Just when you thought you didn’t need another entertainment option, Disney+ has proven you wrong.
At least 10 million people agreed when they added the new streaming service…in the first 24 hours it was available.
I was one of the 10 million and as we watched The Mandalorian (OMG, Baby Yoda!) and browsed the treasure trove of content including choices from Pixar, Marvel, Star Wars and even National Geographic, my 16-year-old son looked in my eyes and said, “This is going to be a real problem for me.”
It’s a real problem for everyone. Back in the summer of 2018, my colleague Sam Milkman wrote about the continuing fragmentation of entertainment options. His contention was that because of the amount of choice, we simply don’t have as many shared experiences anymore. We’re talking about different shows on different platforms, which means we’re not hitting critical mass, which makes it harder and harder to grow organically and break through. Sam’s keys to content becoming something everyone is talking about is a) it sounds and feels new and unique; b) it generates high levels of passion and c) it changes the paradigm.
We know this challenge isn’t going to get easier for entertainment brands, but new research validates what my son is feeling. According to Nielsen, 18- to 34-year-olds spend as much as nine minutes just trying to figure out what to watch, a phenomenon referred to as “decision paralysis.” And that’s just video streaming. What about the audio options, like radio, Spotify, Pandora and iHeartRadio? And the 750,000 podcasts available to listen to right now?
The decision paralysis facing video streaming users has inspired the launch of services like JustWatch and Decider, which make finding that show or movie you’re looking for searchable in one place.
What can audio brands do amidst this endless sea of options?
Sam’s advice still applies. It’s easier said than done, but it’s important to find ways to differentiate, build a cult following and break new ground.
- Branding and strategic research has never been more important.
If you’re primarily focused on tactical measures, you’re going to miss the opportunity to properly define your brand and ensure the content fits the brand. Listeners will not choose your brand because of a promotion or because you’ve tried to game the ratings. They will choose it because the brand relates to them.

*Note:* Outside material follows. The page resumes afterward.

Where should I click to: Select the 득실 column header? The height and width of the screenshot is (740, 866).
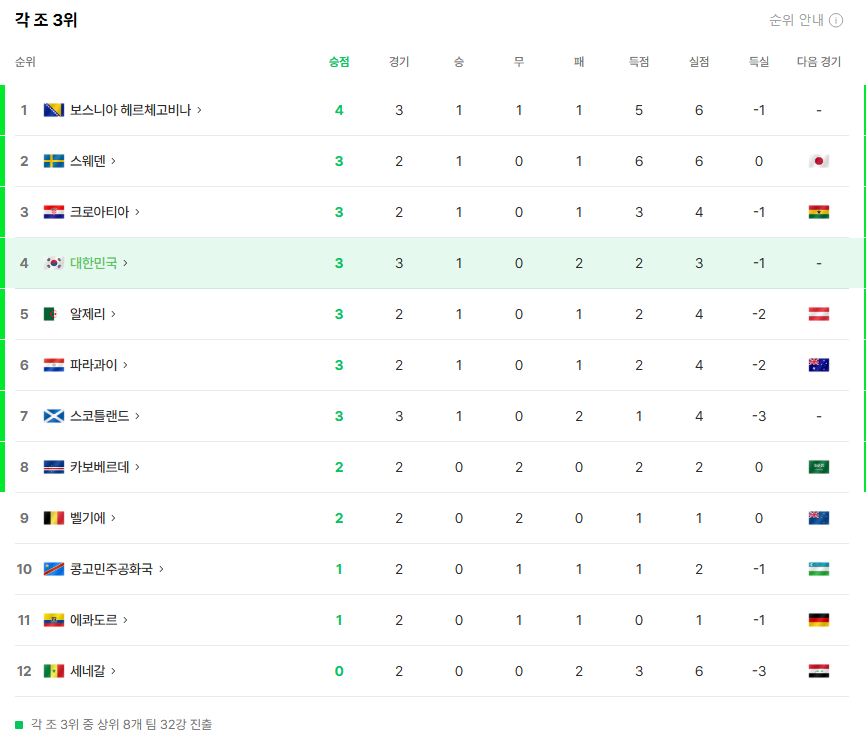point(759,62)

- Simple messaging is more critical than ever.
Focused messaging has always been important. But there’s never been this much noise. Warren Kurtzman recently shared new research that validates the need for focus in his blog post, “Too Many Messages!”
- It’s crucial to make your brand easy to consume.
There’s some irony in that radio and TV are often meant to provide escapism from the chaos of the real world, but now we’ve added chaos to the process of escaping. If your radio station or podcast is perceived as easy to find, easy to use, simple to understand and comfortable to listen to, it may have an advantage by truly providing shelter from the storm.
Your listeners need relief from decision paralysis. Will you help them?
As OG Yoda would say, “Do or do not. There is no try.”